Thursday, September 30, 2010

Home & Motorcycle Maintenance

Day 234 of the "What are you reading, and why?" project, and Fred is reading Zen and the Art of Motorcycle Maintenance, by Robert Pirsig, because his 16-year-old son was reading it.


"My son picked it as a book to read for his Honors English class and I said I'd read it too. I read it about 30 years ago but forgot most of it. The author, Robert Pirsig was a University Professor at U of Minnesota, I think, and doctoral candidate at University of Chicago when he was diagnosed as clinically insane in the early 60s. This book is the true story of his motorcycle trip with his son and two others about 6 years later. He tries to come to grips with his mental illness by describing the process by which he went insane - an intellectual process that takes the reader through a couple thousand years of philosophy.

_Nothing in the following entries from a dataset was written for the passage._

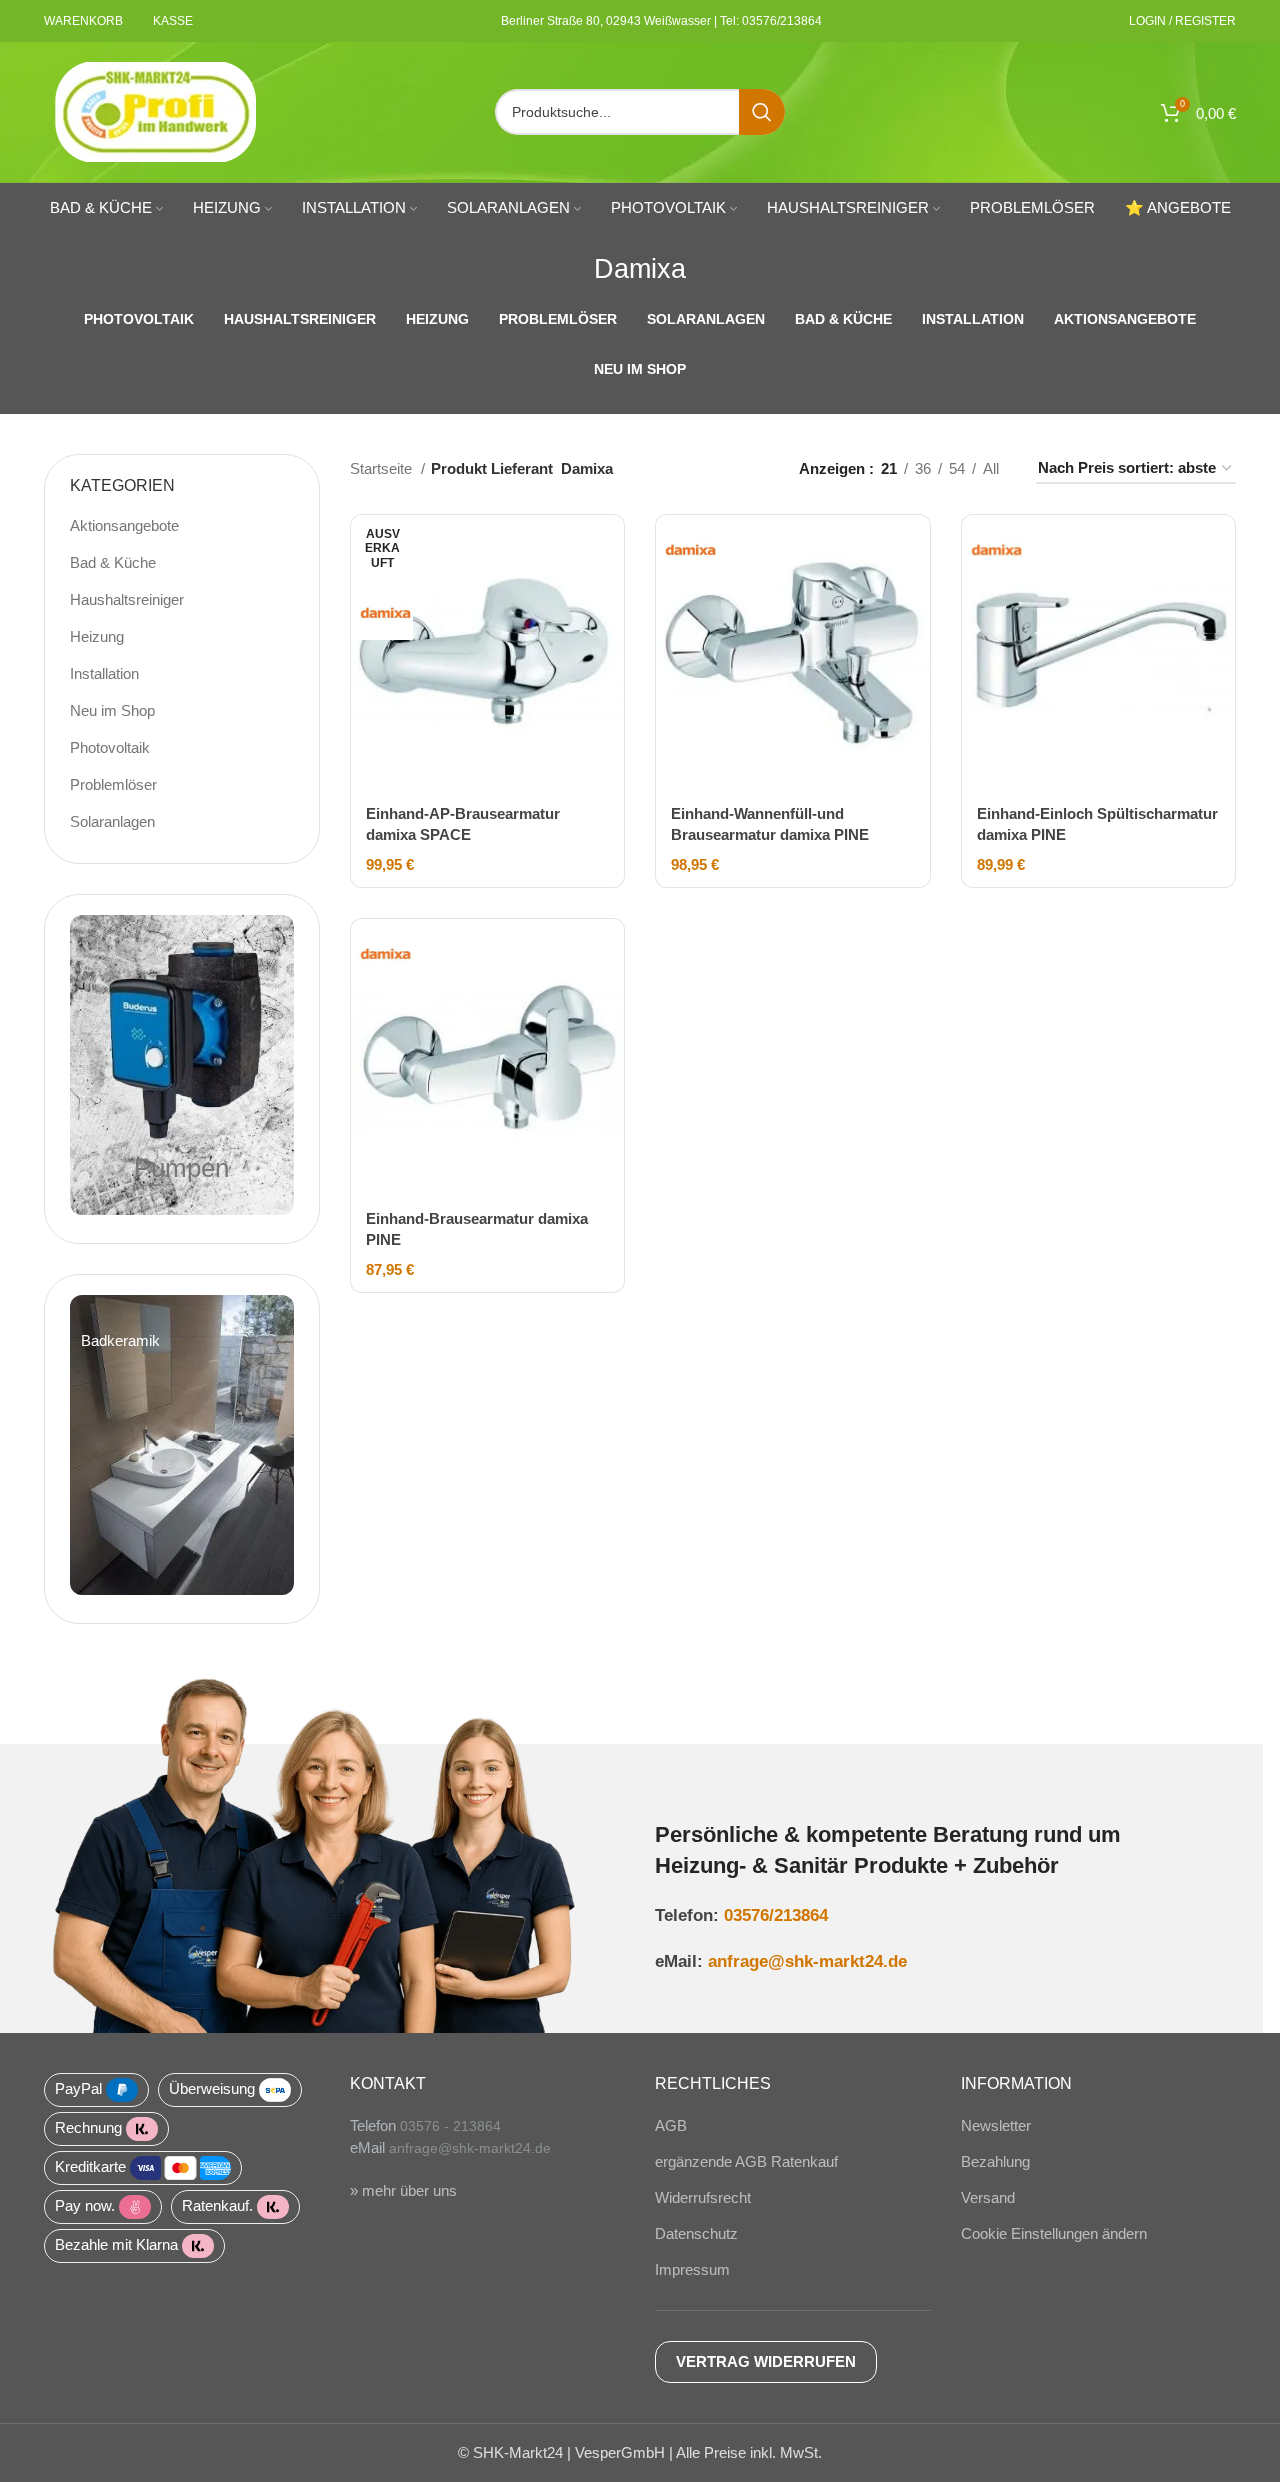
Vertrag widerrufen (766, 2361)
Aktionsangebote (124, 525)
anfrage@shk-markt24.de (807, 1961)
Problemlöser (113, 784)
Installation (104, 673)
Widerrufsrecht (703, 2197)
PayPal (78, 2088)
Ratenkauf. (217, 2205)
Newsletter (996, 2125)
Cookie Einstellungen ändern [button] (1054, 2233)
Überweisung (212, 2088)
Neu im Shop (112, 710)
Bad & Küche (113, 562)
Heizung (97, 636)
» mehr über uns (403, 2190)
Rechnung (88, 2127)
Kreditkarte (90, 2166)
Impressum (692, 2269)
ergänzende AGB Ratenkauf (746, 2161)
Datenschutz (696, 2233)
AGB (671, 2125)
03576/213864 (776, 1915)
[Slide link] (182, 1445)
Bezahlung (995, 2161)
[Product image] (488, 652)
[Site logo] (156, 110)
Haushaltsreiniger (127, 599)
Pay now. (85, 2205)
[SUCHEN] (762, 112)
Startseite (383, 468)
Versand (988, 2197)
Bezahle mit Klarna (116, 2244)
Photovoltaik (110, 747)
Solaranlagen (112, 821)
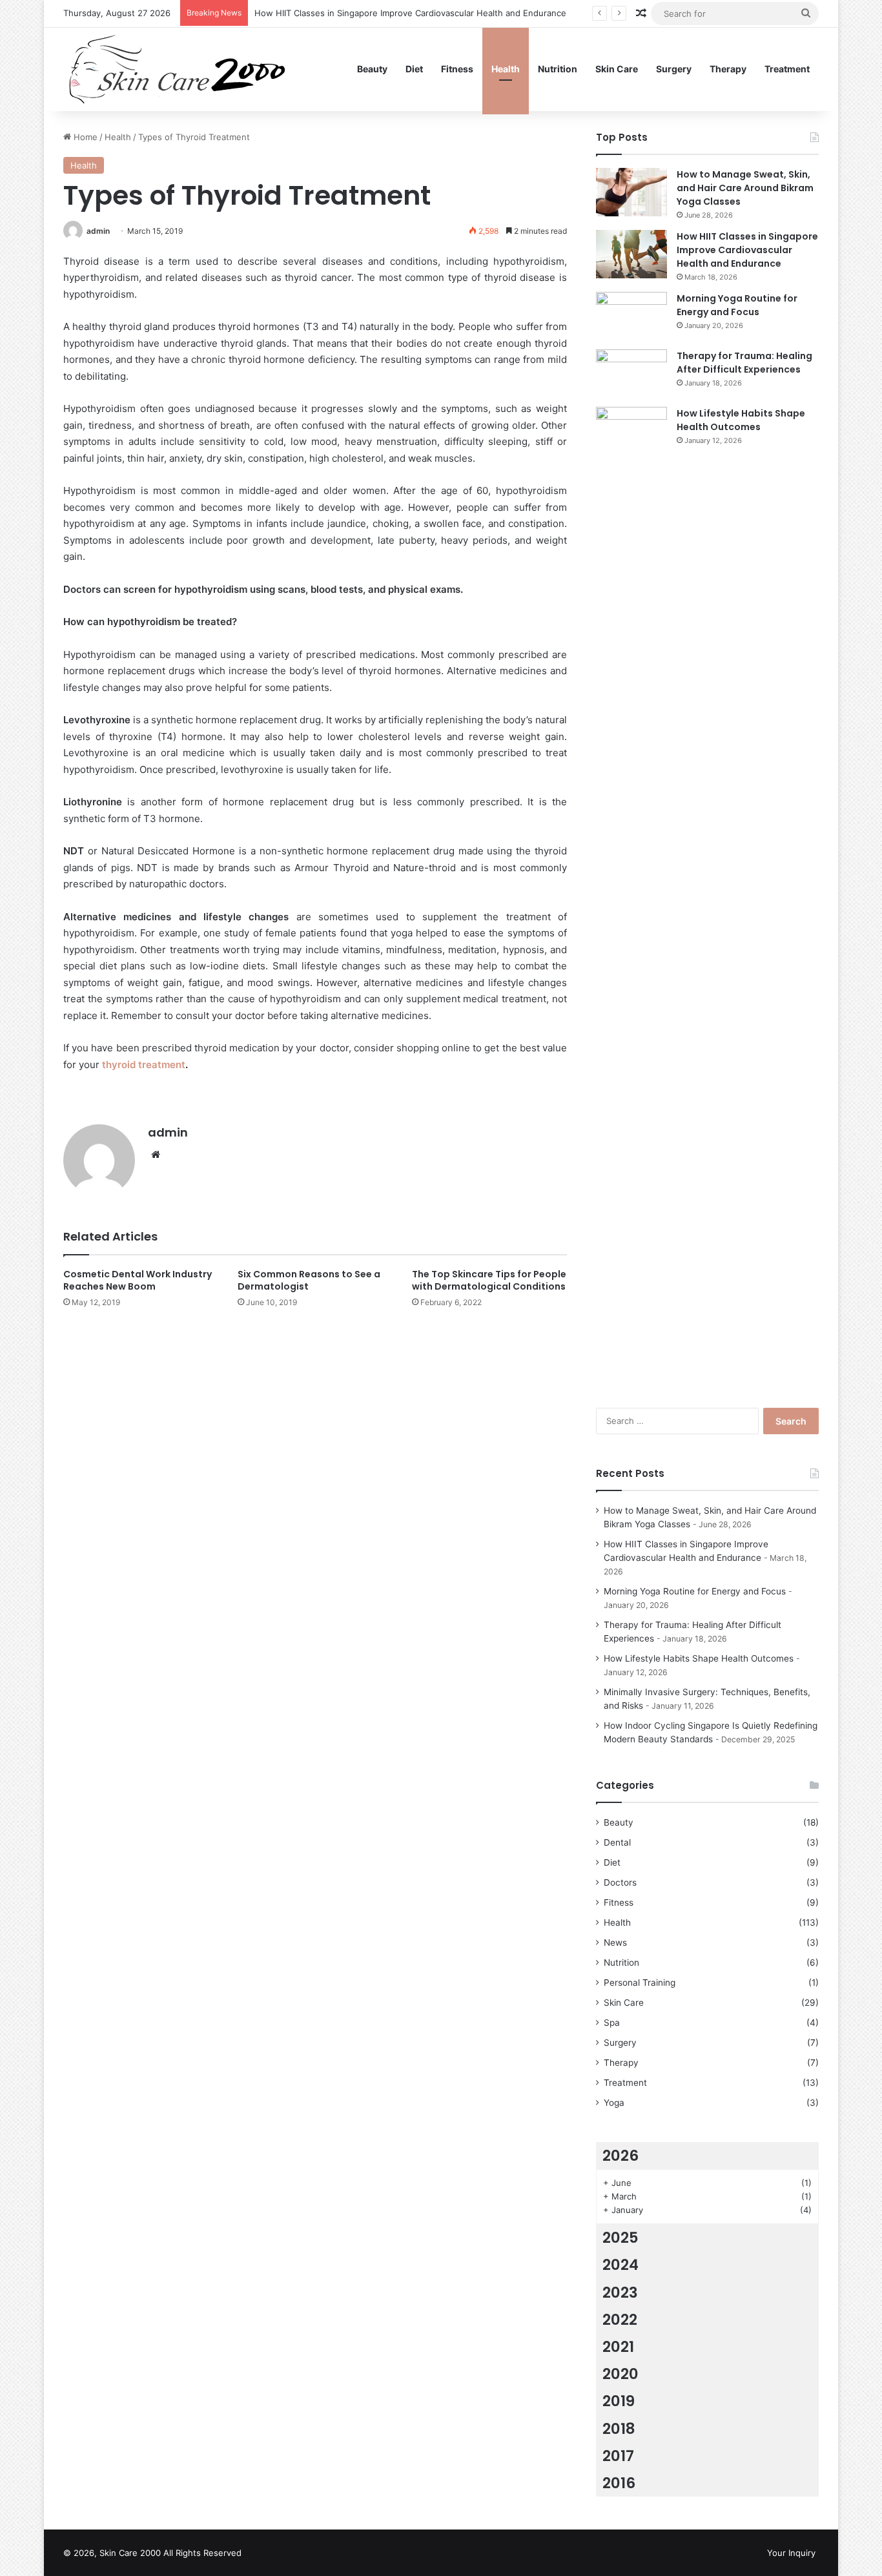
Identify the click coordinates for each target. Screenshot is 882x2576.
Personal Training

I think my son almost went insane by the end but he grappled with the issues pretty well for a 16 year old. Glad that book is over so I can start reading some Dean Koontz....."

It's lovely when someone emails me about the book, because then I can quote him/her!  

"Yes, you can quote me," said Fred.

I emailed back that I remembered the motorcycles and the philosophy but had completely forgotten the insanity.

"The insanity is the major point of the story. Pirsig went insane trying to develop a philosophy that could encompass both Classical and Romantic views (according to his definition of them). As he talks about this struggle during the book you see that he is starting to show signs of going insane again. At the end you aren't sure if he has turned back into his former self (and gone insane) or has merely incorporated that self into his current personality (and is therefore more whole than he ever was). "

Fred was very patient with me.  I see from the Wikipedia article that Pirsig was purposefully alluding to Zen in the Art of Archery, by Eugen Herrigel, a book I loved.  (It is not, I think, about insanity.  It is about learning not to focus on the goal/target/one's desire to hit it but instead to learn how to use the bow and arrow, and to focus on that in each moment, and rather literally let go of the arrow, gently, with beautiful form.)

Today I got a call at work from a woman, a stranger to me, who heard my poem on Poetry Radio today, "A House in Carlock."  She said it gave her goosebumps.  I was so honored and thrilled. 

Then another woman called with a research question, who had heard me on the radio in an interview about the cemetery walk!  So a lot of people heard me on the radio today!  But I was at work, so I missed me.

Which is very Zen of me, perhaps.  And slightly insane.

2 comments:

ron hardy said...

Koontz would be a soothing balm after Pirsig.But that is the question as Fred said. Did he integrate that into his personality in a Jungian way or is it a quarantined region? And I am enjoying the morning sun while I listen to you read your beautiful poem. I guess one perspective would be that this is miraculous. The sun and the voice of a friend far away. Thank you.

Anonymous said...

Dave Walsh:
I really liked this book. I read it over a long period of time... I think I finished it last Spring. I want to read zen in the art of archery now.

Something I took away from this book is to enjoy the process of constantly fixing ourselves, without rushing toward a goal of having a perfect mind/worldview.